Nourishing on-the-go grain bowl
Low on effort, high on nutrition - this throw-it-all-together recipe offers a healthy balance of fats, protein and fibre, while making lunch breaks the envy of the office. Wild salmon is rich in cognition-supporting omega 3 fatty acids; cavolo nero, broccoli and sesame seeds are a rich source of magnesium and calcium to keep bones and muscles healthy while quinoa offers plant protein, fibre, antioxidants and minerals. Best served al fresco with a side of sunshine.
Method:
- Preheat the oven to 180C/160C fan/gas 4. Put the salmon on baking paper and add the oil, chilli flakes and chopped lemon on top then wrap into a parcel and add to the oven to cook for 10-15 minutes.

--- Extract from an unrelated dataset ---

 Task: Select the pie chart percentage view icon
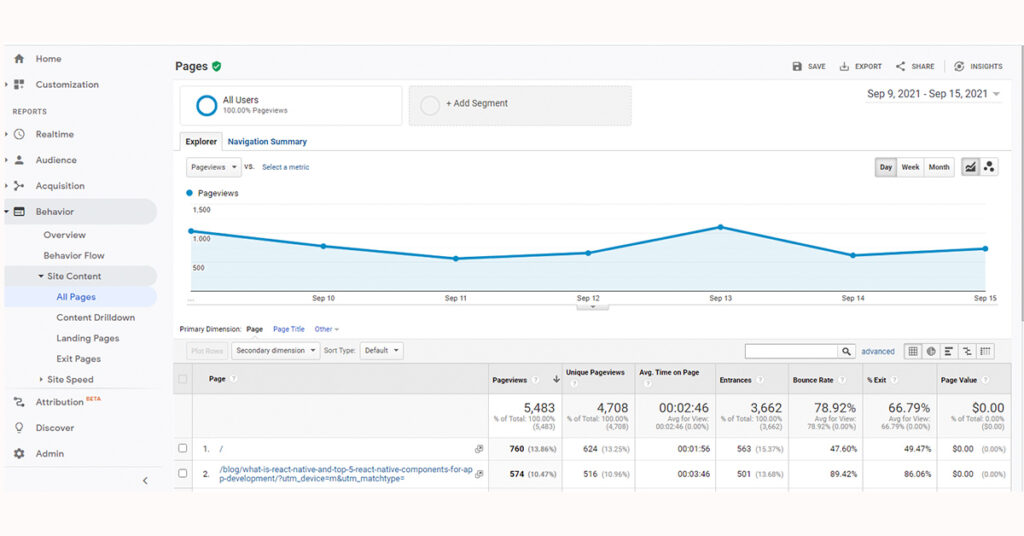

- While the salmon cooks, add the stock to a pan and bring to the boil then add your quinoa. Allow to simmer, checking on the liquid and stirring. After about 15 minutes the quinoa will look like a slightly translucent circle with a ‘tail’. It is now ready.
- While the quinoa is cooking, chop the broccoli and cavolo nero and add to a steamer for around 5-7 minutes.
- Once everything is cooked, add the salmon to a bed of quinoa with the broccoli and cavolo nero on the side and sprinkle the sesame seeds on top. Season with salt and pepper to taste.